--- Start ---

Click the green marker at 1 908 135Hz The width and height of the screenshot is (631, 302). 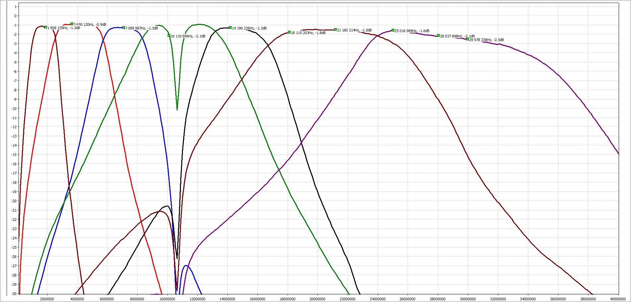[x=46, y=27]
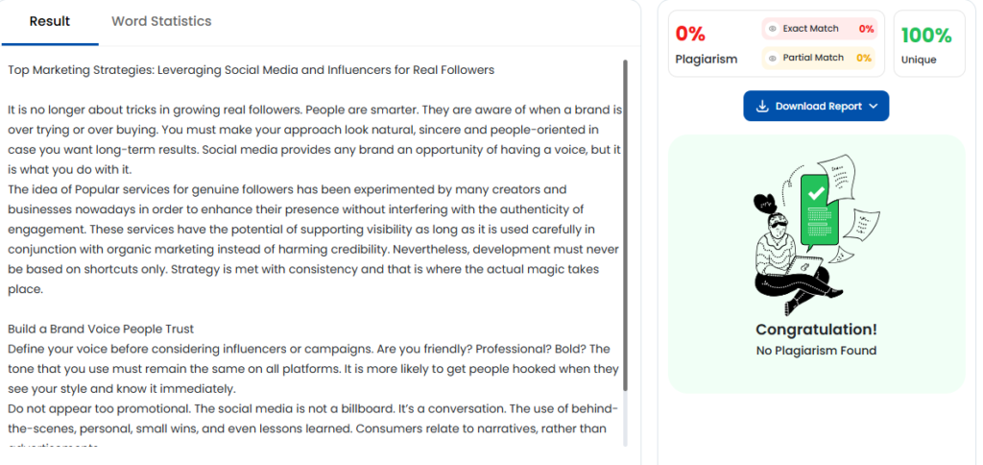
Task: Click the green checkmark in the illustration
Action: [817, 192]
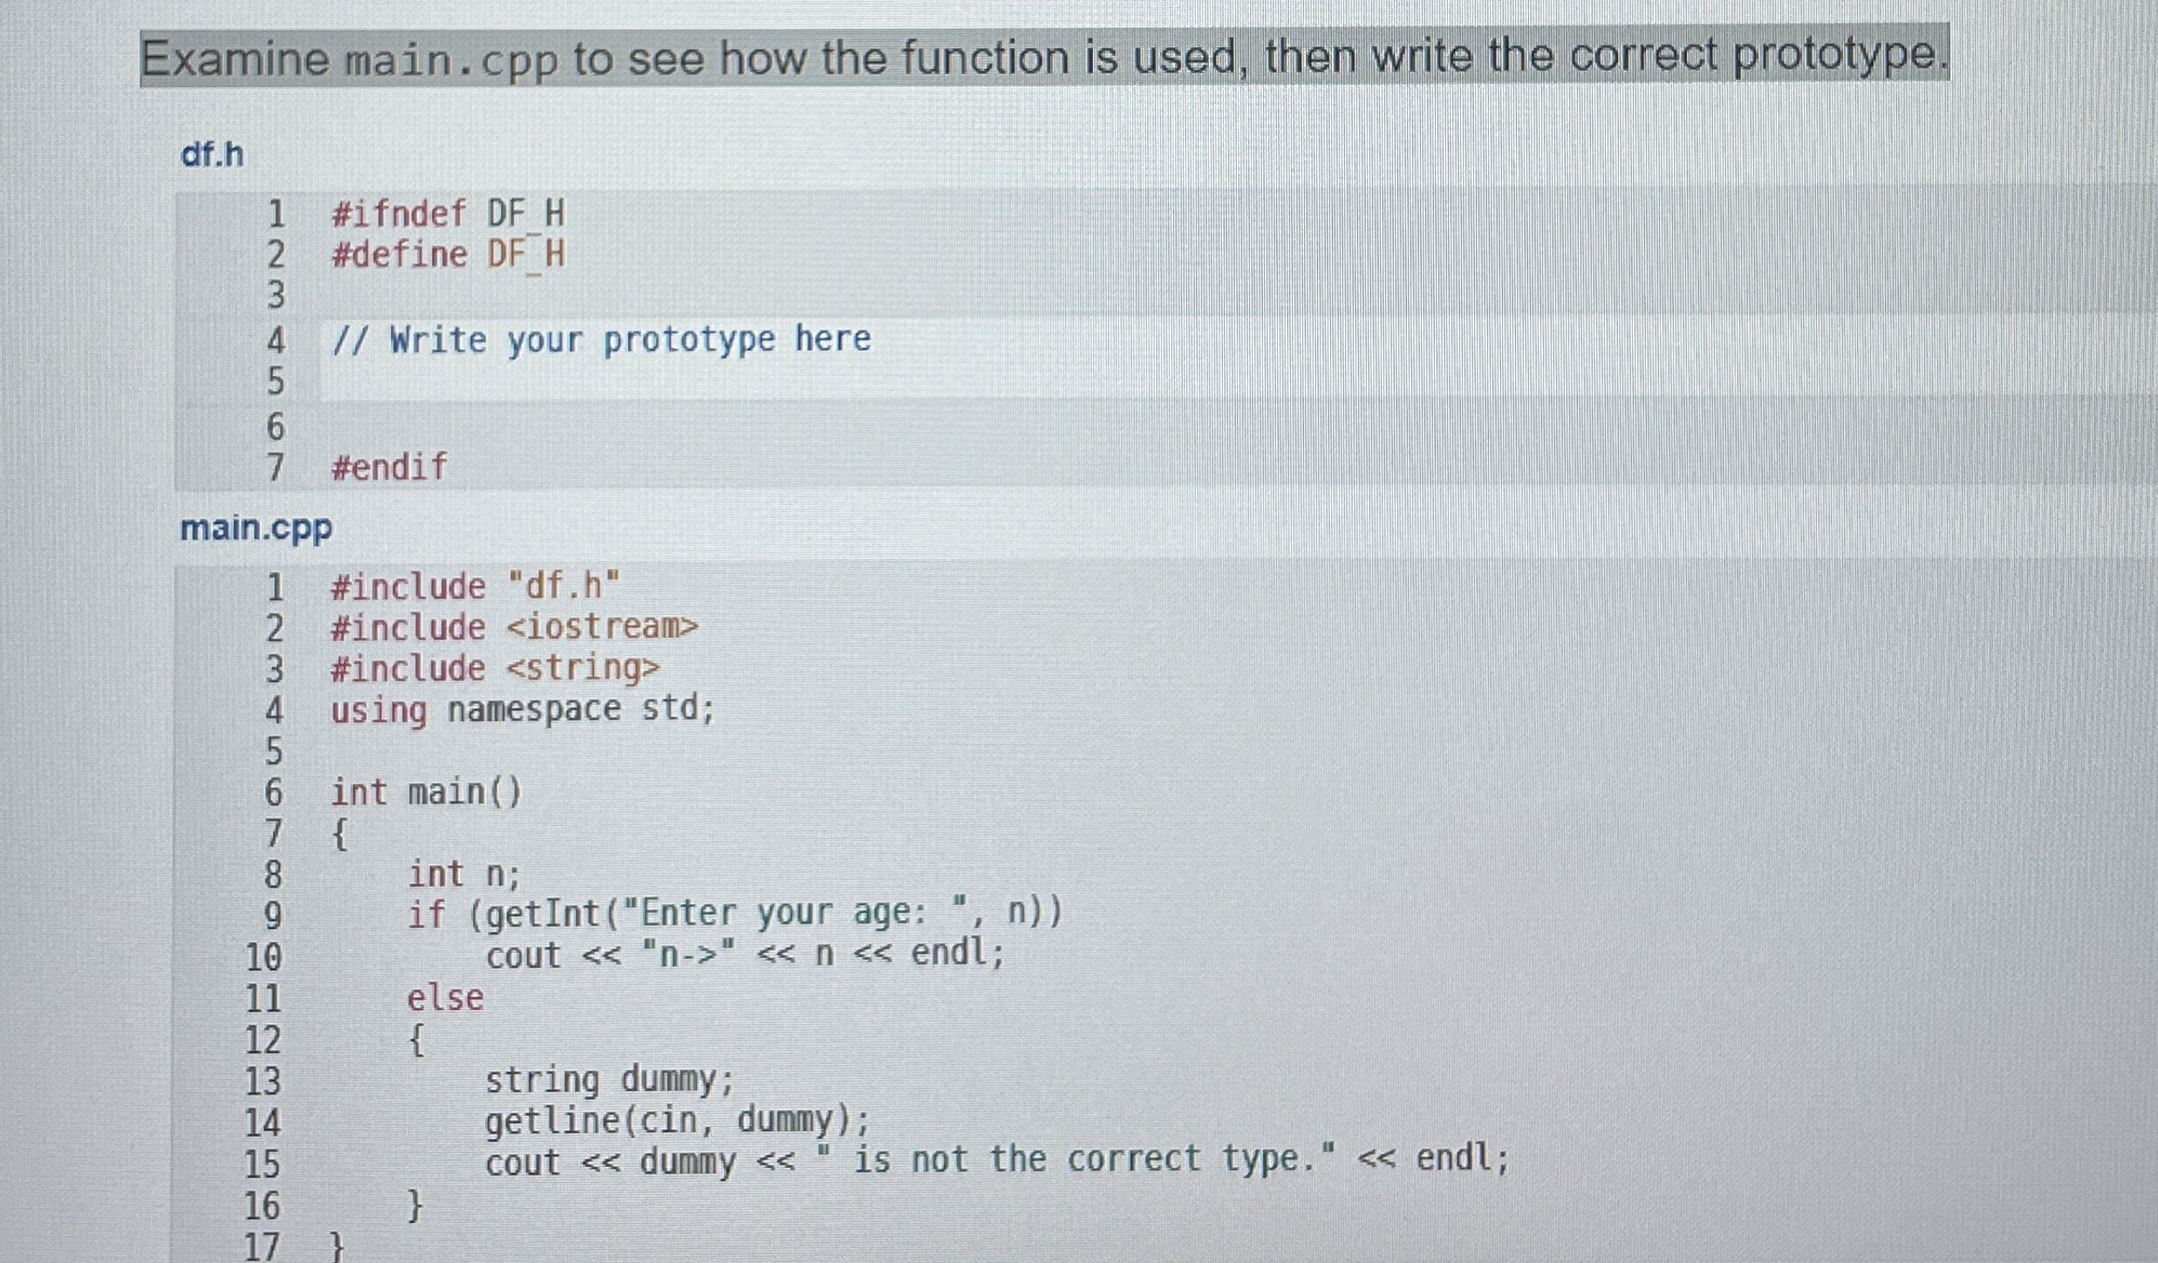Click the getline(cin, dummy) line
Image resolution: width=2158 pixels, height=1263 pixels.
(677, 1120)
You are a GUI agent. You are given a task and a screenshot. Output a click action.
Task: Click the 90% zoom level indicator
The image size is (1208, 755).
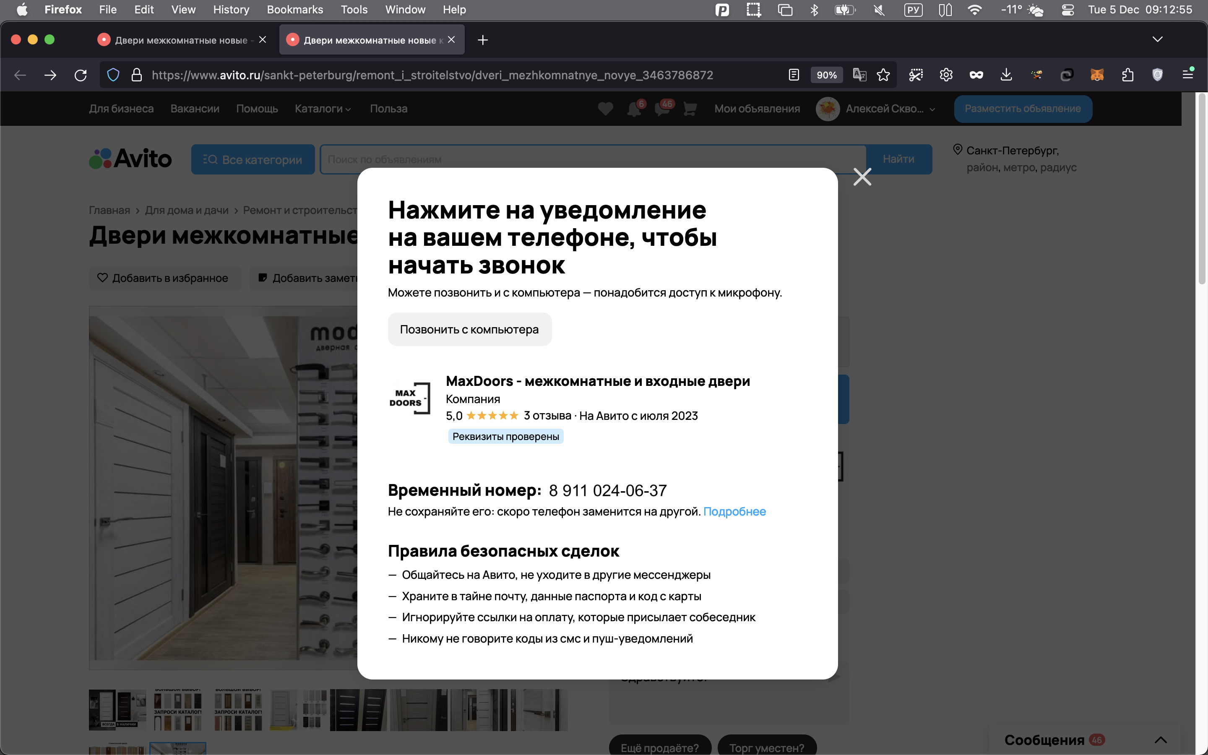(826, 75)
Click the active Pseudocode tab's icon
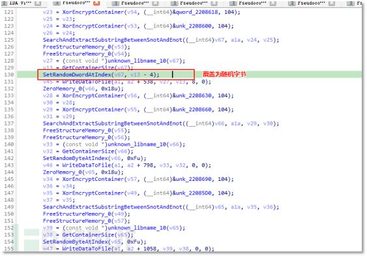This screenshot has height=256, width=367. 57,3
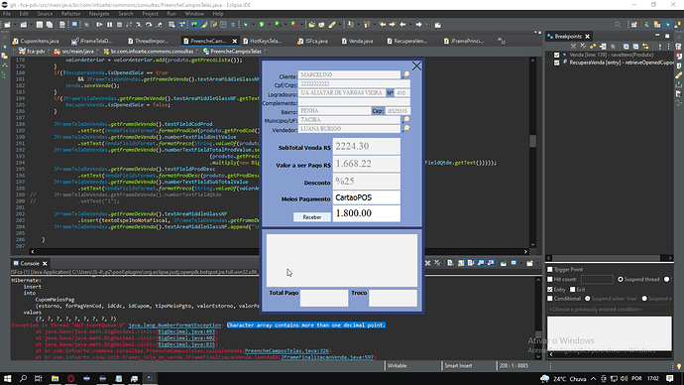Click the Resume debug toolbar icon
This screenshot has width=684, height=385.
99,25
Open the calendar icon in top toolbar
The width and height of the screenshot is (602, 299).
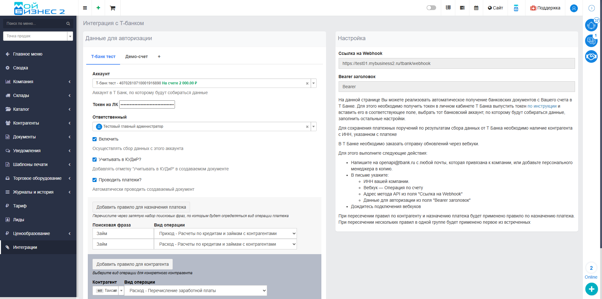point(476,8)
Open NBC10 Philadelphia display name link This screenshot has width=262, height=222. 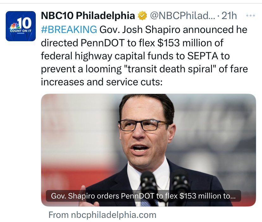[x=88, y=15]
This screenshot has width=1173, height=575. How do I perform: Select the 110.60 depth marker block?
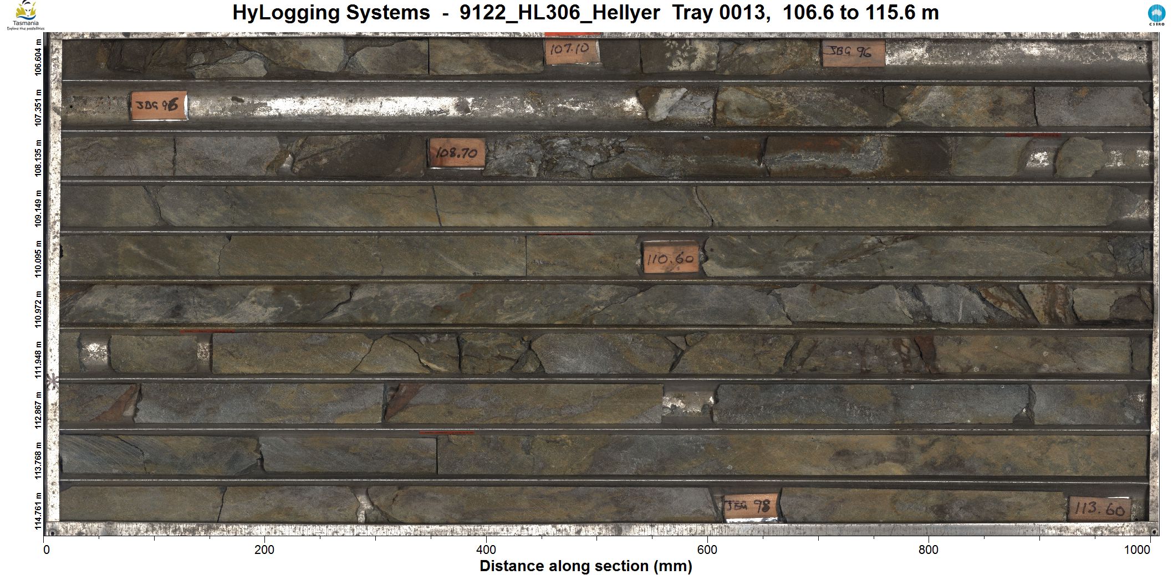pos(670,258)
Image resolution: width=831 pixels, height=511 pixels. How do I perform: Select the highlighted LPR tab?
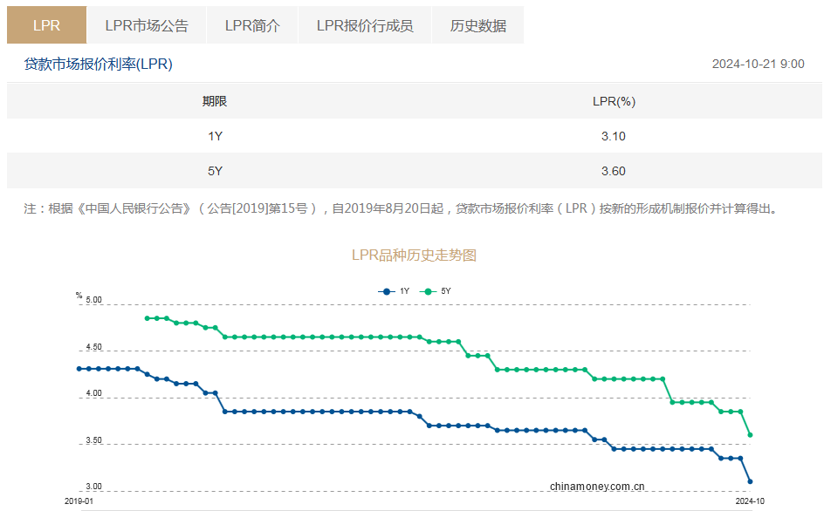tap(47, 25)
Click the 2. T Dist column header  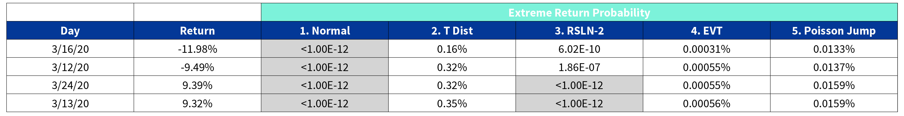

--- End ---

EXERCISE>
From the entries above, pull out each line that contains the word "pixels" and copy those lines in full.

PROBLEM SOLUTION>
Image resolution: width=2158 pixels, height=1263 pixels.
Image resolution: width=831 pixels, height=511 pixels. How do I perform: Select the highlighted LPR tab?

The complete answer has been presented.